EL PASO, Texas (Border Report) – El Paso County Commissioners have called a special meeting this Thursday to plan a response to the U.S. Border Patrol’s release of more than 1,000 paroled migrants on the streets of El Paso in the past few days.
County officials say local shelters are at or near capacity, so an increasing number of migrants coming into the region are living on the street, enduring extreme weather conditions and lacking basic necessities such as food and shelter. The county is calling the releases a matter of public necessity requiring immediate action.
Border Report earlier this week talked to Venezuelan and Nicaraguan migrants, many with small children in tow, who slept through a rainstorm inside tents in Downtown El Paso.
Since then, hundreds of additional migrants have crossed the Rio Grande from Juarez, Mexico, into El Paso, and processed under a bridge inside U.S. Customs and Border Protection mobile centers (buses) and either taken to the overcrowded Central Processing Station or released with notices to appear in court. Many of those taken to the CPC are released to nonprofit shelters until they can take no more.
The county is set to discuss the reallocation of financial and other resources to address migrant care in coordination with the City of El Paso and local non-government organizations.
County Judge Ricardo Samaniego said one option is to relocate the migrant camp from Downtown to El Paso County Coliseum grounds and/or to the nonprofit Rescue Mission.
“We don’t like to see what’s happening under the bridge. It’s really difficult, conditions are not the best. We’re looking for something that’s better than that and one would be a small number – maybe 100 or 200 – across the street from Rescue Mission and then the one that I’m looking at as well is the one in the back of the Coliseum, way in the corner,” Samaniego said on Wednesday.
On Sept. 14, 2002, migrants who just crossed the Rio Grande from Juarez, Mexico, to El Paso, Texas, walk onto buses where they will be processed by U.S. authorities. (KTSM photos)
The county judge said the Coliseum shed option could accommodate up to 500 migrants who would be able to come in and out of the structure during the day. At night, cots would be set up inside for them to sleep.
“All we are looking for now is a relief of maybe two nights, then if we can get them going quick” to their destination, Samaniego said, adding that a backlog is building due to limited out-of-town bus space, so it could take longer.
The county judge called the migrant releases “a manageable crisis” and urged community members to keep things in perspective: for every 300 to 400 that get released onto the streets of El Paso, 10 times that number are catching buses to the destination of their choice at shelters.

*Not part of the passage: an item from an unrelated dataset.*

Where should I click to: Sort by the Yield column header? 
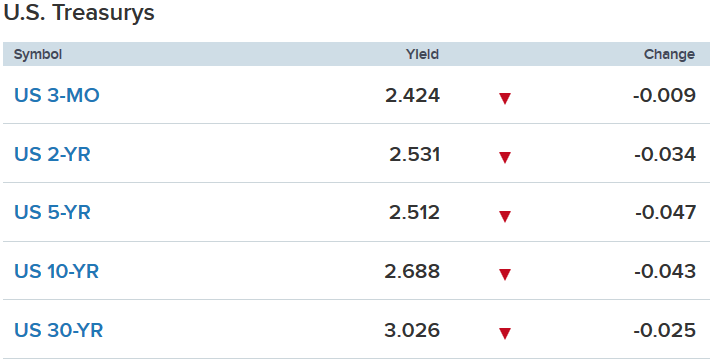coord(422,54)
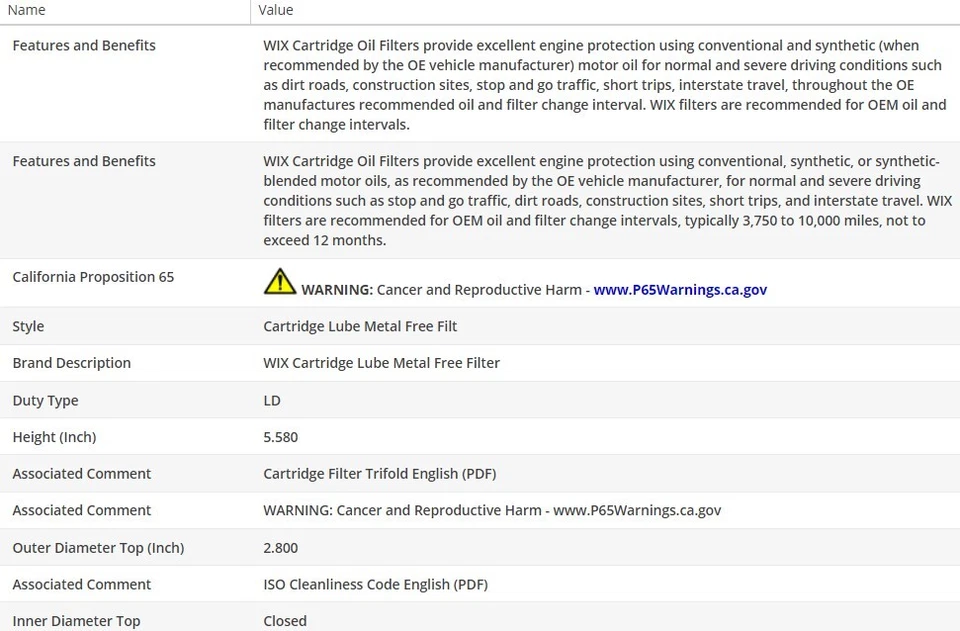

“If we weren’t managing it properly, if we were not collaborating with (U.S. Border Patrol), you could have 3,000 people (on the streets) right now,” he said.
Samaniego said he favors taking migrants now on the street to a single location to maintain order and better coordinate their departure. “You don’t want them in different places because when you get a bus, how do you coordinate the bus with them?” he said.
Meantime, U.S. Border Patrol agents are reallocating manpower to a spot a few feet from the Rio Grande where every morning and afternoon for the past week hundreds of people appear to walk a short distance from Juarez neighborhoods, then on to the dry riverbed, up an earthen levee and into a gap on the border wall where they surrender to waiting immigration officers.